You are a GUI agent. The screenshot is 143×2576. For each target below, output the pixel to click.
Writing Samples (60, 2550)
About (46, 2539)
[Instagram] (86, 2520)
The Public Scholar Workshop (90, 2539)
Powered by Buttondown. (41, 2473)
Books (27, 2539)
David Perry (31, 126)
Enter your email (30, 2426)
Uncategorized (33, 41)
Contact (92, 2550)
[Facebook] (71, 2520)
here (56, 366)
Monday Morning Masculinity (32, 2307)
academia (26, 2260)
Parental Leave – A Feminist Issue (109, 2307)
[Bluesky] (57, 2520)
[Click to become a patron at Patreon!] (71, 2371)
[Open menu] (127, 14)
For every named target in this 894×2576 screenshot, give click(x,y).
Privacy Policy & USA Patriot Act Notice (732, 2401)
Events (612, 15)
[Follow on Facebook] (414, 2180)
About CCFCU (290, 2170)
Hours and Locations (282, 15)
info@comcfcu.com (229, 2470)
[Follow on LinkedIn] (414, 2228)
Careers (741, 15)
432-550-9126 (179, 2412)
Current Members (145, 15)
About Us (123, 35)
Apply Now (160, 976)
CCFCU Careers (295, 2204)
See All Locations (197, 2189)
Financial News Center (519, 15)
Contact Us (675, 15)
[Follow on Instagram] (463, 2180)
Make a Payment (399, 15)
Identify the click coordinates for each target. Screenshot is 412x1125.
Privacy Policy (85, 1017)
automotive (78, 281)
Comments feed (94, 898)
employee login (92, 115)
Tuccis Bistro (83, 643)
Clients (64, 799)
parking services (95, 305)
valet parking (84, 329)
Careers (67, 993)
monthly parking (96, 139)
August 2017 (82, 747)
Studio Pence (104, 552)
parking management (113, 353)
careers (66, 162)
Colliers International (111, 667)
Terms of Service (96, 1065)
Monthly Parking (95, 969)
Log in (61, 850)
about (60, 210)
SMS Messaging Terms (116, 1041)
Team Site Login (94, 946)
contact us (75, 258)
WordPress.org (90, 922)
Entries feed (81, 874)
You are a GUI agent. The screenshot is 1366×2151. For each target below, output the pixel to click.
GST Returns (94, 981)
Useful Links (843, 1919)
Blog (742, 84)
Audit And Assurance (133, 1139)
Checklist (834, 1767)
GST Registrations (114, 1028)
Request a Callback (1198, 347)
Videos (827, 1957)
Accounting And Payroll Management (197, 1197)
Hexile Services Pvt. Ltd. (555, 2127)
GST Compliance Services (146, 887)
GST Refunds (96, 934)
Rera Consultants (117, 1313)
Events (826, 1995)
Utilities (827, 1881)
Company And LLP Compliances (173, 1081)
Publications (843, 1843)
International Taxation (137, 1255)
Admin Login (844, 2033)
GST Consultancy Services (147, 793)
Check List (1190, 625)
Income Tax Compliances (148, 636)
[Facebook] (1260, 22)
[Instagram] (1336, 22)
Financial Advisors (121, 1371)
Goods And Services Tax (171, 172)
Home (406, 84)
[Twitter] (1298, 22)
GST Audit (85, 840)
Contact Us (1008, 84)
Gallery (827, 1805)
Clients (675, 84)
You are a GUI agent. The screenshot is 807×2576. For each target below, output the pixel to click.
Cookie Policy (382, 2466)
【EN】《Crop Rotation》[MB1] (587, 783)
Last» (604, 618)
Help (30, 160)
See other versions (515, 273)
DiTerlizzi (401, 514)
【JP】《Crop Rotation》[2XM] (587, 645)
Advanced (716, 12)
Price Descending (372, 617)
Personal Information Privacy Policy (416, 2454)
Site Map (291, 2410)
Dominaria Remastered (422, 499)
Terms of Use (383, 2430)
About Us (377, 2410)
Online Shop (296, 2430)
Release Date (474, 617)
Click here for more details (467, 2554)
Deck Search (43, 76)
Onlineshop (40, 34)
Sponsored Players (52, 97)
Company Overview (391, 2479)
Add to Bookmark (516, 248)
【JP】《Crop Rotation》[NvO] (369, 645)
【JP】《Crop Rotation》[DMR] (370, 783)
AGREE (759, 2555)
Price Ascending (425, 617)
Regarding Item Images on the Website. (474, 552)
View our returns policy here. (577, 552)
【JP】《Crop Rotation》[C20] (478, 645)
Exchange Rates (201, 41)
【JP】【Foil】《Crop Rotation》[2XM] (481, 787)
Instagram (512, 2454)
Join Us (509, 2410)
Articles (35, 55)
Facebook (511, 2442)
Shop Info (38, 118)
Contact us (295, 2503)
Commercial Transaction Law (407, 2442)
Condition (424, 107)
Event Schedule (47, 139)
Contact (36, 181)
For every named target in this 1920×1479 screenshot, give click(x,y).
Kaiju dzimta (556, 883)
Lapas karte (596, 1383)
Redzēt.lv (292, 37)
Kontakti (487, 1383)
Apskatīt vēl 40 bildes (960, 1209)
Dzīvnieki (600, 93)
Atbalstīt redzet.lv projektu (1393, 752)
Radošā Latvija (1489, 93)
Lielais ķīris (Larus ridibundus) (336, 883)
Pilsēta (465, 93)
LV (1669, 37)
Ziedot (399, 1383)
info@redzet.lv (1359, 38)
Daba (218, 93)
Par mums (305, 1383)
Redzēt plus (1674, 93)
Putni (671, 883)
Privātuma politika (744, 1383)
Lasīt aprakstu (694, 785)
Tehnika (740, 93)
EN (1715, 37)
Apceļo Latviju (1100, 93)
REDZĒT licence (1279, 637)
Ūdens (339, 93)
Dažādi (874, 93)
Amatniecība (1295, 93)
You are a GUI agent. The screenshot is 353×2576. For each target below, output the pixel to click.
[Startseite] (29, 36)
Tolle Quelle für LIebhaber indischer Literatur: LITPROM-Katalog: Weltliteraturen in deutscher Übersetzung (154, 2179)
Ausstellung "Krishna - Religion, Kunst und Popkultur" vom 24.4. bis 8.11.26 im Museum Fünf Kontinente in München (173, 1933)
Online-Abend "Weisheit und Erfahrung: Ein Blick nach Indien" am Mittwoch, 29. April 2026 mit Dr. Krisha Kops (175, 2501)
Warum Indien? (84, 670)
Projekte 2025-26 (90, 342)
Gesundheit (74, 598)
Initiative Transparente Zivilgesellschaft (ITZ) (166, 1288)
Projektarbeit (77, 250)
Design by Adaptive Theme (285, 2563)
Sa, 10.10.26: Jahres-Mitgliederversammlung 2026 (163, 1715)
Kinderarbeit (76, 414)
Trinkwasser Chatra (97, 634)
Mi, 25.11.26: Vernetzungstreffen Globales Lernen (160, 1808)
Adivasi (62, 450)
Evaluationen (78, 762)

——

### [ABOUT THIS EXERCISE]
All of the records are to be reproduced exactly as they were given.

### [SOLUTION TO THIS TASK]
You are a GUI agent. The screenshot is 143×2576. For each target below, output the pixel to click.
Writing Samples (60, 2550)
About (46, 2539)
[Instagram] (86, 2520)
The Public Scholar Workshop (90, 2539)
Powered by Buttondown. (41, 2473)
Books (27, 2539)
David Perry (31, 126)
Enter your email (30, 2426)
Uncategorized (33, 41)
Contact (92, 2550)
[Facebook] (71, 2520)
here (56, 366)
Monday Morning Masculinity (32, 2307)
academia (26, 2260)
Parental Leave – A Feminist Issue (109, 2307)
[Bluesky] (57, 2520)
[Click to become a patron at Patreon!] (71, 2371)
[Open menu] (127, 14)
For every named target in this 894×2576 screenshot, give click(x,y).
Privacy Policy & USA Patriot Act Notice (732, 2401)
Events (612, 15)
[Follow on Facebook] (414, 2180)
About CCFCU (290, 2170)
Hours and Locations (282, 15)
info@comcfcu.com (229, 2470)
[Follow on LinkedIn] (414, 2228)
Careers (741, 15)
432-550-9126 (179, 2412)
Current Members (145, 15)
About Us (123, 35)
Apply Now (160, 976)
CCFCU Careers (295, 2204)
See All Locations (197, 2189)
Financial News Center (519, 15)
Contact Us (675, 15)
[Follow on Instagram] (463, 2180)
Make a Payment (399, 15)
Identify the click coordinates for each target. Screenshot is 412x1125.
Privacy Policy (85, 1017)
automotive (78, 281)
Comments feed (94, 898)
employee login (92, 115)
Tuccis Bistro (83, 643)
Clients (64, 799)
parking services (95, 305)
valet parking (84, 329)
Careers (67, 993)
monthly parking (96, 139)
August 2017 (82, 747)
Studio Pence (104, 552)
parking management (113, 353)
careers (66, 162)
Colliers International (111, 667)
Terms of Service (96, 1065)
Monthly Parking (95, 969)
Log in (61, 850)
about (60, 210)
SMS Messaging Terms (116, 1041)
Team Site Login (94, 946)
contact us (75, 258)
WordPress.org (90, 922)
Entries feed (81, 874)
You are a GUI agent. The screenshot is 1366×2151. For each target below, output the pixel to click.
GST Returns (94, 981)
Useful Links (843, 1919)
Blog (742, 84)
Audit And Assurance (133, 1139)
Checklist (834, 1767)
GST Registrations (114, 1028)
Request a Callback (1198, 347)
Videos (827, 1957)
Accounting And Payroll Management (197, 1197)
Hexile Services Pvt. Ltd. (555, 2127)
GST Compliance Services (146, 887)
GST Refunds (96, 934)
Rera Consultants (117, 1313)
Events (826, 1995)
Utilities (827, 1881)
Company And LLP Compliances (173, 1081)
Publications (843, 1843)
International Taxation (137, 1255)
Admin Login (844, 2033)
GST Consultancy Services (147, 793)
Check List (1190, 625)
Income Tax Compliances (148, 636)
[Facebook] (1260, 22)
[Instagram] (1336, 22)
Financial Advisors (121, 1371)
Goods And Services Tax (171, 172)
Home (406, 84)
[Twitter] (1298, 22)
GST Audit (85, 840)
Contact Us (1008, 84)
Gallery (827, 1805)
Clients (675, 84)
You are a GUI agent. The screenshot is 807×2576. For each target below, output the pixel to click.
Cookie Policy (382, 2466)
【EN】《Crop Rotation》[MB1] (587, 783)
Last» (604, 618)
Help (30, 160)
See other versions (515, 273)
DiTerlizzi (401, 514)
【JP】《Crop Rotation》[2XM] (587, 645)
Advanced (716, 12)
Price Descending (372, 617)
Personal Information Privacy Policy (416, 2454)
Site Map (291, 2410)
Dominaria Remastered (422, 499)
Terms of Use (383, 2430)
About Us (377, 2410)
Online Shop (296, 2430)
Release Date (474, 617)
Click here for more details (467, 2554)
Deck Search (43, 76)
Onlineshop (40, 34)
Sponsored Players (52, 97)
Company Overview (391, 2479)
Add to Bookmark (516, 248)
【JP】《Crop Rotation》[NvO] (369, 645)
【JP】《Crop Rotation》[DMR] (370, 783)
AGREE (759, 2555)
Price Ascending (425, 617)
Regarding Item Images on the Website. (474, 552)
View our returns policy here. (577, 552)
【JP】《Crop Rotation》[C20] (478, 645)
Exchange Rates (201, 41)
【JP】【Foil】《Crop Rotation》[2XM] (481, 787)
Instagram (512, 2454)
Join Us (509, 2410)
Articles (35, 55)
Facebook (511, 2442)
Shop Info (38, 118)
Contact us (295, 2503)
Commercial Transaction Law (407, 2442)
Condition (424, 107)
Event Schedule (47, 139)
Contact (36, 181)
For every named target in this 1920×1479 screenshot, give click(x,y).
Kaiju dzimta (556, 883)
Lapas karte (596, 1383)
Redzēt.lv (292, 37)
Kontakti (487, 1383)
Apskatīt vēl 40 bildes (960, 1209)
Dzīvnieki (600, 93)
Atbalstīt redzet.lv projektu (1393, 752)
Radošā Latvija (1489, 93)
Lielais ķīris (Larus ridibundus) (336, 883)
Pilsēta (465, 93)
LV (1669, 37)
Ziedot (399, 1383)
info@redzet.lv (1359, 38)
Daba (218, 93)
Par mums (305, 1383)
Redzēt plus (1674, 93)
Putni (671, 883)
Privātuma politika (744, 1383)
Lasīt aprakstu (694, 785)
Tehnika (740, 93)
EN (1715, 37)
Apceļo Latviju (1100, 93)
REDZĒT licence (1279, 637)
Ūdens (339, 93)
Dažādi (874, 93)
Amatniecība (1295, 93)
You are a GUI agent. The screenshot is 353×2576. For each target below, output the pixel to click.
[Startseite] (29, 36)
Tolle Quelle für LIebhaber indischer Literatur: LITPROM-Katalog: Weltliteraturen in deutscher Übersetzung (154, 2179)
Ausstellung "Krishna - Religion, Kunst und Popkultur" vom 24.4. bis 8.11.26 im Museum Fünf Kontinente in München (173, 1933)
Online-Abend "Weisheit und Erfahrung: Ein Blick nach Indien" am Mittwoch, 29. April 2026 mit Dr. Krisha Kops (175, 2501)
Warum Indien? (84, 670)
Projekte 2025-26 (90, 342)
Gesundheit (74, 598)
Initiative Transparente Zivilgesellschaft (ITZ) (166, 1288)
Projektarbeit (77, 250)
Design by Adaptive Theme (285, 2563)
Sa, 10.10.26: Jahres-Mitgliederversammlung 2026 (163, 1715)
Kinderarbeit (76, 414)
Trinkwasser Chatra (97, 634)
Mi, 25.11.26: Vernetzungstreffen Globales Lernen (160, 1808)
Adivasi (62, 450)
Evaluationen (78, 762)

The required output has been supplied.